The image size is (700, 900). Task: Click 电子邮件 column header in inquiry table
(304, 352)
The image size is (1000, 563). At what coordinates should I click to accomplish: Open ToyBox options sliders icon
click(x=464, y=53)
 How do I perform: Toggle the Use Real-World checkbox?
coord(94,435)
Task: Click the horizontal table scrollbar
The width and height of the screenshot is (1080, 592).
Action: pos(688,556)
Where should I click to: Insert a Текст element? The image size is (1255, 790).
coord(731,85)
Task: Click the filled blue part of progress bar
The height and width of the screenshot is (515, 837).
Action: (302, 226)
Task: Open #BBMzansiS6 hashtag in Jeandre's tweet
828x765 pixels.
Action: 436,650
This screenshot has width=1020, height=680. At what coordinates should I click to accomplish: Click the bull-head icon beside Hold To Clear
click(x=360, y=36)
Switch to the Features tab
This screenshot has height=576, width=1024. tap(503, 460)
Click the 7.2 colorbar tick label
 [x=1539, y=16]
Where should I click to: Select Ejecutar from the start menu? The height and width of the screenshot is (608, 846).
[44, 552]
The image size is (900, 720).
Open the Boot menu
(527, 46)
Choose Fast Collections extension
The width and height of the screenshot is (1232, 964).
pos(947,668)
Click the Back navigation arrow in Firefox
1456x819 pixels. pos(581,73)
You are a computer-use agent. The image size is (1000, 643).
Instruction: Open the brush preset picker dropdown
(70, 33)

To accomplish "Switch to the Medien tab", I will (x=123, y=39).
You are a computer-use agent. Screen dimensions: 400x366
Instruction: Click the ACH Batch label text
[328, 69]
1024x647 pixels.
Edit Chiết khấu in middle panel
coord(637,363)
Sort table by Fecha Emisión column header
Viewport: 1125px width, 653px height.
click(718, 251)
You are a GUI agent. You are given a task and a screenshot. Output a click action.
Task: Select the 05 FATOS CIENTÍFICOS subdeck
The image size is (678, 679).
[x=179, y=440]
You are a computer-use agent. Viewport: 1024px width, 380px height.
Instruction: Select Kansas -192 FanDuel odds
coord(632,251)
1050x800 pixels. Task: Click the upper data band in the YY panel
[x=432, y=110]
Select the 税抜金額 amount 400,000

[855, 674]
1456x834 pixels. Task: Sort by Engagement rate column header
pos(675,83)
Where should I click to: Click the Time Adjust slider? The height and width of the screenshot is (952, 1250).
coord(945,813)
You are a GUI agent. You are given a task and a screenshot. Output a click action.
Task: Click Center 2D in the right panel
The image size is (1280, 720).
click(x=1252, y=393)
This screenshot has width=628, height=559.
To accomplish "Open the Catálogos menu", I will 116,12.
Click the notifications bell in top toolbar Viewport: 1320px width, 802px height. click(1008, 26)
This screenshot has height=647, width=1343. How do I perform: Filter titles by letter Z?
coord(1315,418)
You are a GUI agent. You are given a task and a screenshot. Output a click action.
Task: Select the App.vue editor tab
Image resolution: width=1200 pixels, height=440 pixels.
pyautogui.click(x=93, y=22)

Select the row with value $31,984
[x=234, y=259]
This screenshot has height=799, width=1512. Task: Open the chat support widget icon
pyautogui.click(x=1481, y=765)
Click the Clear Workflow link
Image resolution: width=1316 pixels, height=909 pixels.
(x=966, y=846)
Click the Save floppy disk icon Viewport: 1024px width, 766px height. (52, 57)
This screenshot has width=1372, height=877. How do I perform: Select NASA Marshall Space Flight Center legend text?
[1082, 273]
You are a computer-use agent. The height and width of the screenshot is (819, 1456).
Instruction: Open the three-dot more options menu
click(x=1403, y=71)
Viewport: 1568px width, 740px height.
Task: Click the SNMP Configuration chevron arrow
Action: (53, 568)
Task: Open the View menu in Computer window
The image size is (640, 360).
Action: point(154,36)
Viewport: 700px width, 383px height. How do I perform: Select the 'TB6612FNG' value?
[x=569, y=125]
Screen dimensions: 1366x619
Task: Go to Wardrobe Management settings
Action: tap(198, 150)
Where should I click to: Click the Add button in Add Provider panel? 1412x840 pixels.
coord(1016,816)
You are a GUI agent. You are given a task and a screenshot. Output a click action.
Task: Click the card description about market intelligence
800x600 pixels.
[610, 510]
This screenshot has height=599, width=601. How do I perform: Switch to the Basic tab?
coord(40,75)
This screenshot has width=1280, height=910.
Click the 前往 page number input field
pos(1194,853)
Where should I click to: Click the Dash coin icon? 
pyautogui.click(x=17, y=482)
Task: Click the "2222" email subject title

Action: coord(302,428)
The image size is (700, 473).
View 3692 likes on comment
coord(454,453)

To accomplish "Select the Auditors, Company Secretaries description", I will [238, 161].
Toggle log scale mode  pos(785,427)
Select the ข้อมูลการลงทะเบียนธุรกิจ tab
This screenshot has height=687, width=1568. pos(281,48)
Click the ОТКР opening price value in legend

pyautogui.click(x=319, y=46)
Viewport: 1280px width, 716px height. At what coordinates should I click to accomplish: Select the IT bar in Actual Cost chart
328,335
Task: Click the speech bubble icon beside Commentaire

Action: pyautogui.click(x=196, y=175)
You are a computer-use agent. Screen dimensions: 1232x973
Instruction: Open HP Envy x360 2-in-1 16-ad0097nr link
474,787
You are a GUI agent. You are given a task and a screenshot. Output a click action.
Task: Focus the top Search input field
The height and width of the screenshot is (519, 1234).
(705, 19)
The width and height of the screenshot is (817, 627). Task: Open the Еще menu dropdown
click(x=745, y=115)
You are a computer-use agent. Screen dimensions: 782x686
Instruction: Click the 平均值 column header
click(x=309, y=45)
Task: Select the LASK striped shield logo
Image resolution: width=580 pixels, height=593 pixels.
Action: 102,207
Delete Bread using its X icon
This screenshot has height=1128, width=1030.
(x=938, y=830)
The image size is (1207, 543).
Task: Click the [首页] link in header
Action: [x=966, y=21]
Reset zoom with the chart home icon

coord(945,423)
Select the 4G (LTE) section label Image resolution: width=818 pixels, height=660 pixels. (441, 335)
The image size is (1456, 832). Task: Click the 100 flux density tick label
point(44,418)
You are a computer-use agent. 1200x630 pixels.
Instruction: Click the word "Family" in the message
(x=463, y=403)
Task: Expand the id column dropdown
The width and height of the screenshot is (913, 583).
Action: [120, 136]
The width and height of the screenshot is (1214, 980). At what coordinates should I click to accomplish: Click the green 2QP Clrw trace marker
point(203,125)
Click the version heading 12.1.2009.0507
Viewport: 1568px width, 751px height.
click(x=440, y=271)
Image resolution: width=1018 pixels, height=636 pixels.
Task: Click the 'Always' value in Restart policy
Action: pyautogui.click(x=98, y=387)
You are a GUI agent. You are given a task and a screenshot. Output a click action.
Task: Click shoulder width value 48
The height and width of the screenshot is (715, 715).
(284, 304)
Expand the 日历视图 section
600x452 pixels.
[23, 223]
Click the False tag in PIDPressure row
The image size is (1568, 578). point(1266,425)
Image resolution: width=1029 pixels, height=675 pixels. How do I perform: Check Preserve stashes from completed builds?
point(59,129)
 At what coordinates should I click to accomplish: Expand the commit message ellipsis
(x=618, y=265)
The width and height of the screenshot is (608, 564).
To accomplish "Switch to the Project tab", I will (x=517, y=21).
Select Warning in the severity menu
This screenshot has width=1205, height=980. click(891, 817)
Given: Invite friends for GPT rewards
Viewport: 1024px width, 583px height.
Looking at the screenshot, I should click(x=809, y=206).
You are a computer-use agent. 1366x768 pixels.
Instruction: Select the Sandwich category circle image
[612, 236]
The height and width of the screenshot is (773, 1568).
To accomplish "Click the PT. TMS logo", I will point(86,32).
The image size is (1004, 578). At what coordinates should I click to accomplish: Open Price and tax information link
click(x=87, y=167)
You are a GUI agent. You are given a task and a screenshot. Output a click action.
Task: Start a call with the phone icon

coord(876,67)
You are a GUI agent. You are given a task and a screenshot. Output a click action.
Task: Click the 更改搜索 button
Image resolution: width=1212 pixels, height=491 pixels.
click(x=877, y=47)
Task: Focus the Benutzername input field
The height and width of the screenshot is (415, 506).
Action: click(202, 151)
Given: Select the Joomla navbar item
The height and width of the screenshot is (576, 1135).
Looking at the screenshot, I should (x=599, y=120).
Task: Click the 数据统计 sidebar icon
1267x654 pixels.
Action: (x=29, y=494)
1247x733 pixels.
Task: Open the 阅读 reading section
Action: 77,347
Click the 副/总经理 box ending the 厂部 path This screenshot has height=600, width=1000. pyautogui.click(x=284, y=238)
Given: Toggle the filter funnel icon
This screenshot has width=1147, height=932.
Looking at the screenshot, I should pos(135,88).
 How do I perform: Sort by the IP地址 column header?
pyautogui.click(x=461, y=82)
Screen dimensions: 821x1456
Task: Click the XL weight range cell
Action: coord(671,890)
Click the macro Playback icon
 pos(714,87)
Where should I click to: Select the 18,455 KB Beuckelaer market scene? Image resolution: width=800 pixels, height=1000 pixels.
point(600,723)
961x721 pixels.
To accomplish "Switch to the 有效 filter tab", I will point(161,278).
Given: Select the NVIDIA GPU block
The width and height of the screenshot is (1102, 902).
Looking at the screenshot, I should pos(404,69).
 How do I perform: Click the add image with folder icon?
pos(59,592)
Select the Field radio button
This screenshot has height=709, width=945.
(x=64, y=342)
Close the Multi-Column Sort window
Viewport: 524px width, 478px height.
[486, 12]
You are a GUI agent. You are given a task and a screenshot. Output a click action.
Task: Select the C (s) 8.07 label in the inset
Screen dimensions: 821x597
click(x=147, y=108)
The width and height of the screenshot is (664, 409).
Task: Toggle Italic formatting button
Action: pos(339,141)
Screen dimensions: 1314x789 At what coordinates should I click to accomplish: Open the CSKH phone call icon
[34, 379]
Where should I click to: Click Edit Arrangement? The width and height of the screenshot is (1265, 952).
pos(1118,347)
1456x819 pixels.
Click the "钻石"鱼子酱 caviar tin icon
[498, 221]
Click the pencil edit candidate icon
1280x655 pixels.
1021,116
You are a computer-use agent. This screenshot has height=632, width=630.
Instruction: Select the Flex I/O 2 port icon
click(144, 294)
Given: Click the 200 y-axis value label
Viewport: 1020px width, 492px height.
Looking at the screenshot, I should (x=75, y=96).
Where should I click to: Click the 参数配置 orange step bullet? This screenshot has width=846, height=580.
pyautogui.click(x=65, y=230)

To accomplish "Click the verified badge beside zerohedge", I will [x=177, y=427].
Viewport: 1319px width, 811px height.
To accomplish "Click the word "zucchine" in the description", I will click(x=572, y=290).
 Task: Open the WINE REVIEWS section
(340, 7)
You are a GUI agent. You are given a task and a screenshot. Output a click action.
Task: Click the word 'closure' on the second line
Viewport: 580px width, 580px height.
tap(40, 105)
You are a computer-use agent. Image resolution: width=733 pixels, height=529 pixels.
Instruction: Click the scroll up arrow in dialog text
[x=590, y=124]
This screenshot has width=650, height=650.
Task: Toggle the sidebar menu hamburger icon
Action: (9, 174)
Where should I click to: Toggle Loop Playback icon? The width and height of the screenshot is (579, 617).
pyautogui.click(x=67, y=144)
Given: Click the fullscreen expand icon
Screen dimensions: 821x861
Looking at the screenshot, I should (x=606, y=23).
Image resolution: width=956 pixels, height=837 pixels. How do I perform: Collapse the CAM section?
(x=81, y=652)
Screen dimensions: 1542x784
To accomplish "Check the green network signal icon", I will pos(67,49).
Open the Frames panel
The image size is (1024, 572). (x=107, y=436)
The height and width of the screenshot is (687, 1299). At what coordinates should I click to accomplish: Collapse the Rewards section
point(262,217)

++++++++++++++++++++

*Task to carry out*: Word for word, restate the lines of the data above that fall between the line holding "Viewport: 1568px width, 751px height." and the line holding "Expand the 日历视图 section", inclusive, and no other lines.

*Output*:
Viewport: 1568px width, 751px height.
click(x=440, y=271)
Image resolution: width=1018 pixels, height=636 pixels.
Task: Click the 'Always' value in Restart policy
Action: pyautogui.click(x=98, y=387)
You are a GUI agent. You are given a task and a screenshot. Output a click action.
Task: Click shoulder width value 48
The height and width of the screenshot is (715, 715).
(284, 304)
Expand the 日历视图 section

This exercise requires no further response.